After a four-year moratorium, the Supreme Court reinstated the death penalty in 1976. Since then, 1,264 people have been executed in the United States. Only 28 of those executions have taken place in Louisiana, but our neighbors to the west, the “great state of Texas,” have executed a whopping 474 people.
The federal government sees capital punishment as a deterrent to crime.
If capital punishment were working as deterrence, I don’t believe there would be 3,199 people on death row in the United States.
According to the US News and World Report, Louisiana has been voted the most violent state 20 years in a row. If deterrence worked it would be the safest.
To me the thought of spending the rest of my life behind bars is enough of a deterrence to abide by the law.
Honestly, I believe capital punishment is an easy way out for offenders. The government kills them so they don’t have to live with the effects of their crime for the rest of their lives. I believe having to relive your crime daily is the most suitable punishment for capital offenses.
Secondly, I believe it is conflicting for a government to punish death with death. It seems a bit hypocritical.
Kudos to Connecticut Gov. Dan Malloy, who two weeks ago signed a compromise bill which made Connecticut the 17th state to ban the death penalty.
With 33 states to go, maybe capital punishment is finally on its way to being relinquished. I am not optimistic that day will ever come, but I am hopeful.

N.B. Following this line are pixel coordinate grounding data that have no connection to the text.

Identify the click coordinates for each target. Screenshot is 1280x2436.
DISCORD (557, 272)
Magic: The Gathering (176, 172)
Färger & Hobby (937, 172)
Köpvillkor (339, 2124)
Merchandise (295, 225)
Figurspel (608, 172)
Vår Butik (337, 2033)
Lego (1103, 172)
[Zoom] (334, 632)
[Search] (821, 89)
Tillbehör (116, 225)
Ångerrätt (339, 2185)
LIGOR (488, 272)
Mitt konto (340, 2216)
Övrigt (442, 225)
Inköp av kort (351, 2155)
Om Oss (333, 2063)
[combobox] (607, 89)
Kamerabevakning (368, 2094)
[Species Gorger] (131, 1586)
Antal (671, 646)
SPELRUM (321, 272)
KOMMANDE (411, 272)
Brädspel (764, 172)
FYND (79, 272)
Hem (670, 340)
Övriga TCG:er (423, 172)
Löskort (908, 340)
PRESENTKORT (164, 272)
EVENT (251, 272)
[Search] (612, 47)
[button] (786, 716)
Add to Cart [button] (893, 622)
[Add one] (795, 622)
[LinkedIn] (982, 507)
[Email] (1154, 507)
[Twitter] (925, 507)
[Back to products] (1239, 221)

Since capital punishment is far from being nonexistent, perhaps the government should consider a few factors when it comes to sentencing.
First, there are 2,019,234 prisoners in America, and more than 700,000 of those prisoners are between the ages of 18 and 29.
At age 18 people are tried as adults, but let’s face it, most 18-year-olds do not have the maturity or mindset of adults. I can think of numerous mistakes I made at 18, and beyond that, that had I been more mature I would never have made. Even with murder, robbery and rape I believe people make decisions out of impulse or panic and they change their lives, and often someone else’s, forever.
I believe the government should give more consideration when sentencing young adults. People deserve a second chance and I believe people can change and learn from their mistakes. No one who has seen the error of their way and been rehabilitated should have to spend 75 percent of their life behind bars.
Secondly, since 1993, 18 people serving on death row in the United States prison system have been exonerated. According to the Innocence Project, these prisoners served a combined 209 years in prison. That is 209 years of human life that was deprived of freedom.
According to the American Civil Liberties Union, 273 prisoners have been exonerated thanks to the use of DNA testing as of 2011.
DNA testing did not begin until 1985, and according to the Innocence Project, about 25 percent of wrongful convictions are overturned by DNA testing.
If this many people were exonerated based on DNA testing that proved their innocence, then how many innocent people have already been executed?
The federal government states that no one has been innocently executed since 1930, yet cases such as Troy Davis’ prove otherwise.
I realize it is important to catch and punish the guilty, but it is also crucial that the government protect the innocent.